INFORMATION GIVEN

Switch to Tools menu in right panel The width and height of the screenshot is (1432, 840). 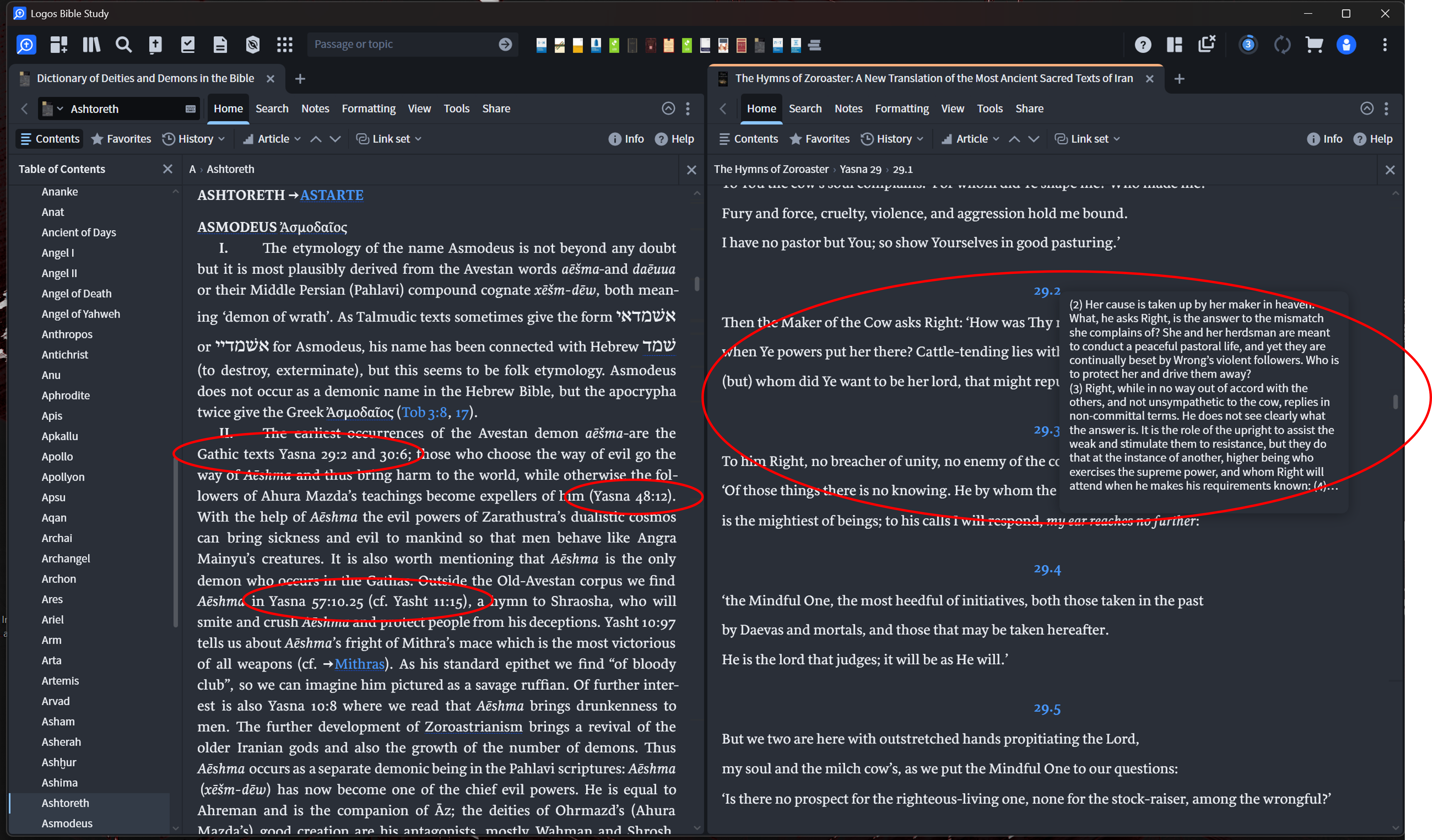(x=989, y=109)
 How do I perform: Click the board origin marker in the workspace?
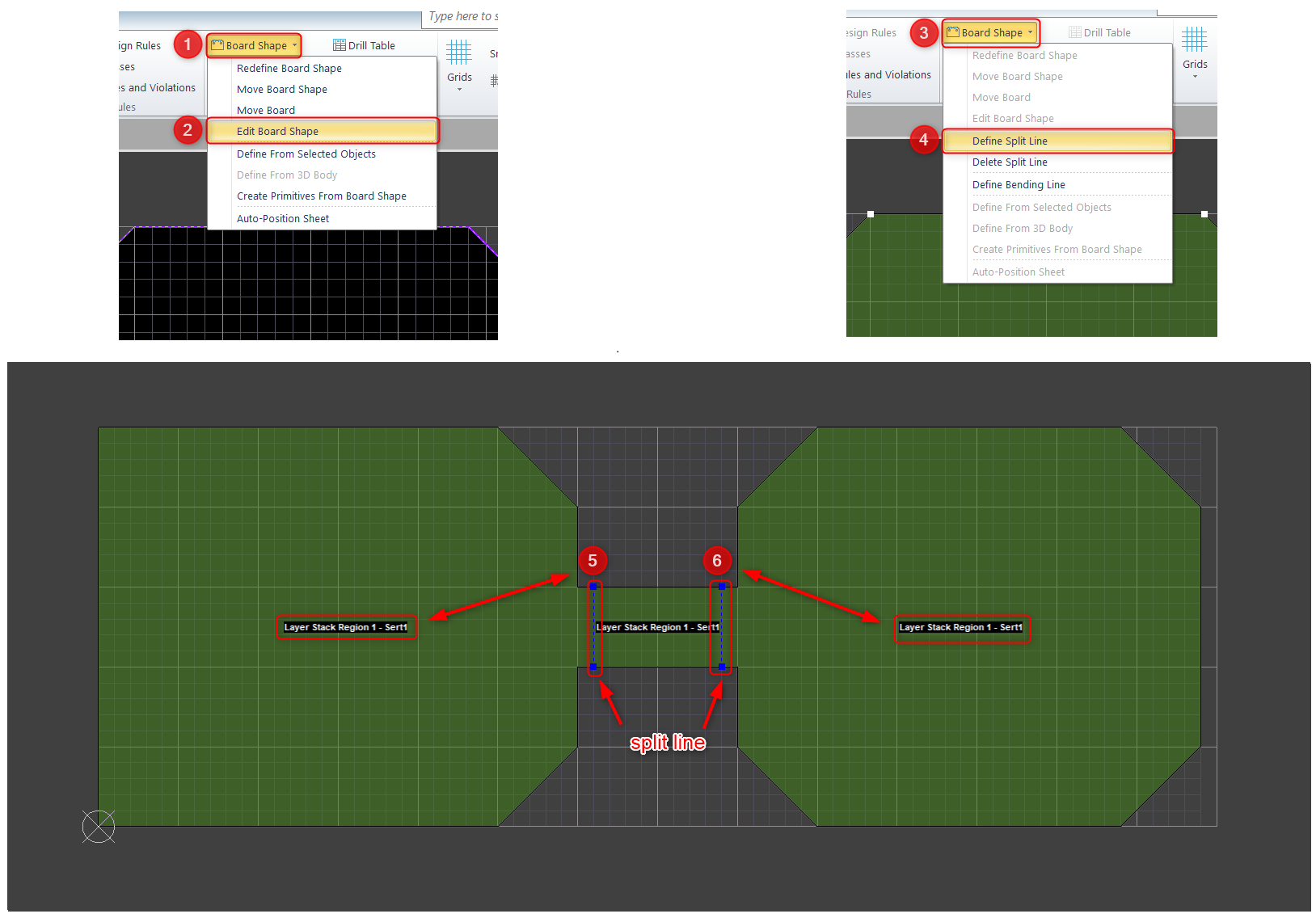pyautogui.click(x=99, y=826)
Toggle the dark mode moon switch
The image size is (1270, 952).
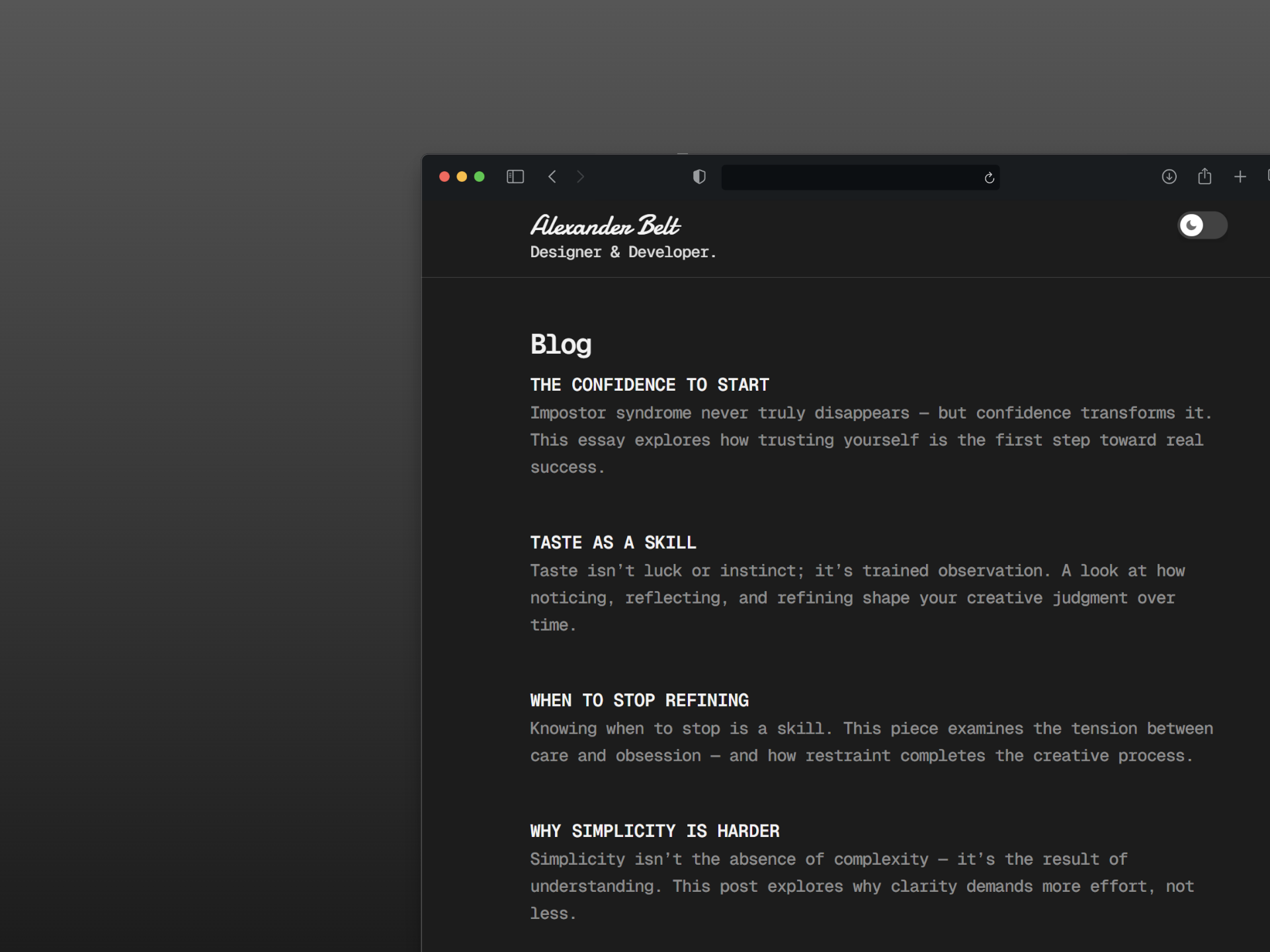[x=1202, y=225]
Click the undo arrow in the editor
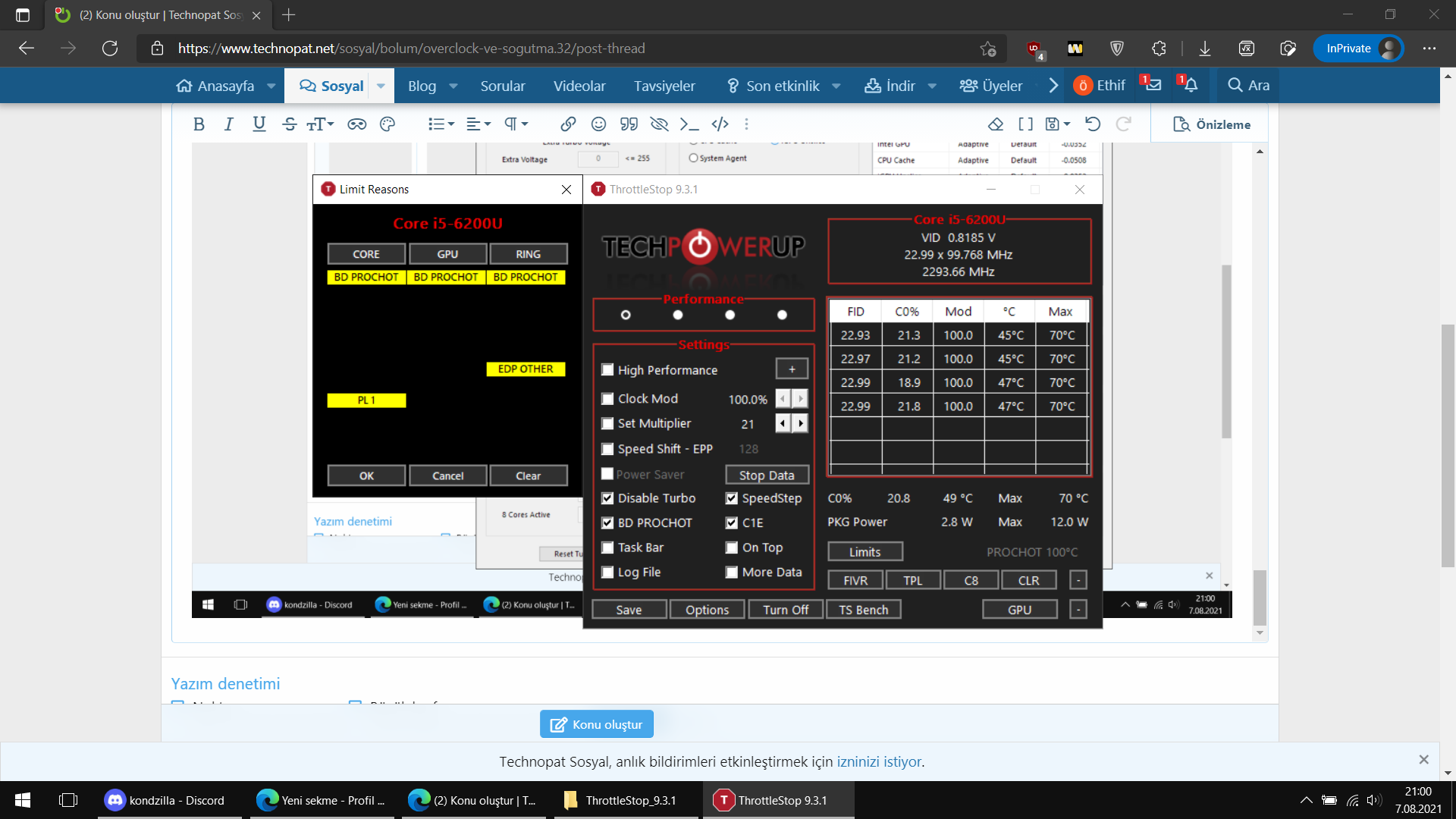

WORK TO BE COMPLETED
Where pictures appear, omit them, and transcribe exactly, with nothing else, the lines from the line with "The image size is (1270, 952)." through the final line of the records above, both ends included.

TASK RESULT
The image size is (1270, 952).
[x=1202, y=225]
Click the undo arrow in the editor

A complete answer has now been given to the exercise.